Fortíssimos nas transições e pouco mais. Ao dar apoio à acção de Gelson Martins, Alan Ruiz (jogador que finalmente começou a movimentar-se mais para as alas na 2ª parte, contrariando o estaticismo que enunciei no post anterior desde o momento em que entrou para dentro do terreno de jogo) permitiu a continuidade da acção a Gelson (no momento em que o argentino faz o movimento divergente para o lado direito para oferecer apoio ao companheiro, o jogador que o acompanha decide parar a sua acção para eventualmente esperar o 1×1 de Gelson; o jogador da Feira não acreditava na possibilidade do extremo colocar um cruzamento daquele sector do terreno).
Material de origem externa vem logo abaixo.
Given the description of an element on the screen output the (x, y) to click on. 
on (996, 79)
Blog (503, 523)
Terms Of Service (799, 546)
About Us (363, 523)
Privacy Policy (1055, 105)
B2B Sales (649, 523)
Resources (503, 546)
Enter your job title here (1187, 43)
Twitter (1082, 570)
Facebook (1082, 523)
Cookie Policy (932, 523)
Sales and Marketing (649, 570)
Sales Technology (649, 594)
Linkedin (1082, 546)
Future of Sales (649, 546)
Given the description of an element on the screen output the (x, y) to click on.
O corte de Bas Dost é importantíssimo. Ao dar a entender ao central que tenciona atacar aquela bola, o ponta-de-lança do Sporting prende por completo o central, ou seja, não permite que este recue para estorvar a acção de quem vai realmente receber: Bruno Fernandes.

Inteligência do médio no timing de entrada nas costas, aproveitando a ausência do lateral direito Jean Sony.

O meu coração não aguenta. Depois do frenético final frente ao Setúbal, daquela cardíaca ponta final de partida frente ao Estoril (na qual esta equipa deu os primeiros indícios daquilo que viemos a confirmar na 2ª parte do jogo desta noite: uma equipa que tem muita dificuldade para gerir vantagens) e de uma salutar pausa de 2 semanas para recarregar baterias, na Feira, o alívio só veio mesmo no último minuto e veio porque um dos centrais da dupla de “paus-de-virar tripa” de Nuno Manta, o elo mais fraco desta galharda formação da Feira, cometeu um daqueles erros que vulgarmente designo como “erro provocado por desgaste e fadiga”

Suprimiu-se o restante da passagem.